O neto de Alberto Cury afirmou que então o Centro passou a ter baixa demanda e muita oferta de unidades para alugar, o que é um problema enfrentado até hoje e principalmente no momento da pandemia. “Com a pandemia, o cenário piorou, o prédio ficou praticamente desabitado. Imagine só, quinze andares e o edifício vazio. Então paramos para pensar no que fazer, já que o prédio ainda é da nossa família. Vendo fotos e anúncios antigos do edifício, decidimos trazer a joia da arquitetura de volta. Sabemos que tem pessoas que valorizam esse lugar, que querem valorizar o Centro Histórico de São Paulo”, disse Otávio.
Há cerca de um ano, os três irmãos começaram a fazer visitas semanais ao edifício com potenciais novos inquilinos. “O prédio tem uma curva, a fachada é de vidro, tem espaços amplos. Quisemos fazer algumas mudanças que traduzissem o momento que estamos vivendo e o nosso projeto. Uma varanda no 12º andar, que não era usada, nós transformamos em um espaço de convivência dos ocupantes; também fizemos um bicicletário e estamos fazendo um projeto de acessibilidade do prédio, em linha com os protocolos da prefeitura”, disse Otávio.
Eles perceberam que muitos dos interessados pelas unidades do edifício eram pessoas que estão inseridas na economia criativa e em instituições de impacto social. “Hoje, temos uma editora, um escritório de arquitetura, duas organizações de impacto social e alguns andares são ateliês de artistas. São pessoas que se apropriam daquele entorno por seu trabalho criativo”, contou Otávio.
Os irmãos não queriam que este fosse mais um prédio genérico, cheio de empresas desconexas, mas que o projeto tenha um significado, girando em torno da economia criativa, das artes e de projetos de impacto social. “Por quê? Porque o prédio está localizado em um eixo que liga o Theatro Municipal com o Sesc 24 de Maio, somos vizinhos do [antigo] Cine Ipiranga, próximos também ao Centro Cultural Pivô, no Copan, ou seja, o prédio está em um local estratégico, que tem uma vocação natural para se inserir nesse eixo de visita a pé ao Centro. Esse é o projeto”, disse.

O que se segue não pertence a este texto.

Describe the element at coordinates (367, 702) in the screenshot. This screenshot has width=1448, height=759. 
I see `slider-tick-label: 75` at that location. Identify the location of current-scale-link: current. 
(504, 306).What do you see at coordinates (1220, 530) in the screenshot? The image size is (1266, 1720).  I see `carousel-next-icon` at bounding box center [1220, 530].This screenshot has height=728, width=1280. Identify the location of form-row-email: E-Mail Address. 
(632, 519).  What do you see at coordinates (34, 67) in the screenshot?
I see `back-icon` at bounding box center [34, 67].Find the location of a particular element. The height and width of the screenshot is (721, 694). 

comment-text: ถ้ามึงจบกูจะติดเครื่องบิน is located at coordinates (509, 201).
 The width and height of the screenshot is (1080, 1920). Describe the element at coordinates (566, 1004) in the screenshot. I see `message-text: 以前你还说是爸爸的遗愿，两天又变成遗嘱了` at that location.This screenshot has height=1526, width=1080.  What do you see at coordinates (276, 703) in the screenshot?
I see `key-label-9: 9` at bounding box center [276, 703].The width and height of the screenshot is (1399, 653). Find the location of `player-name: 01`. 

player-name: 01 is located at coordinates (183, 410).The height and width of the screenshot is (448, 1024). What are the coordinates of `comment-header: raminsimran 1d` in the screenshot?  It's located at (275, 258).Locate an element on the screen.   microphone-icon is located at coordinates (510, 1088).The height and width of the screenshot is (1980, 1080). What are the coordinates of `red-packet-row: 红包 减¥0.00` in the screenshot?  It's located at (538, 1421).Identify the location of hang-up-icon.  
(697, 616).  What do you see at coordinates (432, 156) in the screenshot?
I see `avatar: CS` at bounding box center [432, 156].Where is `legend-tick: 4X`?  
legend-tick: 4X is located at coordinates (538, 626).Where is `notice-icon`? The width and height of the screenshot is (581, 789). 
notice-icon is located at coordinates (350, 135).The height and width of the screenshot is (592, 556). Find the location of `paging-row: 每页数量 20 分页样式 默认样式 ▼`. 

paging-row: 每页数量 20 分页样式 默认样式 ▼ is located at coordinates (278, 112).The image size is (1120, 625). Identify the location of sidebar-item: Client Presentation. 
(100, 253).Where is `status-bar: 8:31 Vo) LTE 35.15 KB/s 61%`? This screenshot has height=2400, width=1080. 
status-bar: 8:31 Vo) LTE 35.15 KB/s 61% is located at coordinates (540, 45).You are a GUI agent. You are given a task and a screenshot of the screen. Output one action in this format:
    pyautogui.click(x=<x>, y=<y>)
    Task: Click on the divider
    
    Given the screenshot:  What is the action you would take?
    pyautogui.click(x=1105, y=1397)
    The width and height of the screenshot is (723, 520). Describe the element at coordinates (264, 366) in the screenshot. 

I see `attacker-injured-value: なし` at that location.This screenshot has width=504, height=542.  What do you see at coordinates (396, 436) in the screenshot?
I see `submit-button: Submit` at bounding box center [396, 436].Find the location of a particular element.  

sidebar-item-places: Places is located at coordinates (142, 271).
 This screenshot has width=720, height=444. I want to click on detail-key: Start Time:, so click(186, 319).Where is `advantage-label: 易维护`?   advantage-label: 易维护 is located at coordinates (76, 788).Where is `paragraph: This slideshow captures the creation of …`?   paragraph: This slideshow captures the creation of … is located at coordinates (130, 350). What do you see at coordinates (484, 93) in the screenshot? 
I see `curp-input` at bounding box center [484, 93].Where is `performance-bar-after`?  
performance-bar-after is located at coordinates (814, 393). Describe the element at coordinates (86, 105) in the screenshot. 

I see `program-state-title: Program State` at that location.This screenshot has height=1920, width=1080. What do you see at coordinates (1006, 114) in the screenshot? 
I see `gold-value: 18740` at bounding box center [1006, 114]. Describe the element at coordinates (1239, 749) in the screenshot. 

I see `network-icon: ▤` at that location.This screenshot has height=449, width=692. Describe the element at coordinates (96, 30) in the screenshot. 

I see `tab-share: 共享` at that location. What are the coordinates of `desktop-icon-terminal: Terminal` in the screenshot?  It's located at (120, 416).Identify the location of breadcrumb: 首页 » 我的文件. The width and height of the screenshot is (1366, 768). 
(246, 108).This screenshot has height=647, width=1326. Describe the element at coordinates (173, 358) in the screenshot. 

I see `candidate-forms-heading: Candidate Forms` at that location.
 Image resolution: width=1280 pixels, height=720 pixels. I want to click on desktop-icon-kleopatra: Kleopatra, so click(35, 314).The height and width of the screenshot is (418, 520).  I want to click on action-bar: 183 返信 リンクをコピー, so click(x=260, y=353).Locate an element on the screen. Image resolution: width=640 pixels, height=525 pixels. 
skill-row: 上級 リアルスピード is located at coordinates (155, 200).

O edifício ainda conta com unidades disponíveis para alugar, com metragens que variam entre 110 metros quadrados e 270 metros quadrados. O primeiro andar abriga um espaço aberto de 270 metros quadrados, com pé direito de 4 metros de altura. Ali, Otávio e seus irmãos visualizam um espaço público, que tenha ligação com a rua. “Poderia ser uma espécie de ateliê, vamos tentar trazer galerias de arte para ser um espaço expositivo, disse.
“Queremos e procuramos pessoas, empresas e instituições que tenham interesse em participar desse projeto. Temos duas reformas em andamento e os novos ocupantes estão recuperando materiais originais do prédio. Alguns andares perderam os azulejos e ladrilhos originais e nós vimos que existe a possibilidade de resgatar isso, como uma arqueologia dos materiais originais. Carências e descontos fazem parte do que está acontecendo”, informou Otávio. Ele explicou que o prédio funciona dentro da realidade de horários do Centro, em horário comercial, não fica aberto 24 horas nem funciona aos domingos.
Ele acredita que o Centro de São Paulo precisa de mais endereços assim, e que com esse projeto, o Edifício David Cury só tem a ganhar. “A Rua 24 de Maio é histórica, é quase uma responsabilidade fazer a nossa parte para que isso não se perca e para contribuir para essa reinvenção da Praça da República. Praças são geralmente lugares de encontro. Queremos criar esse lugar de encontro”, disse Otávio. Segundo ele, este é um projeto de médio prazo, é algo que está em construção.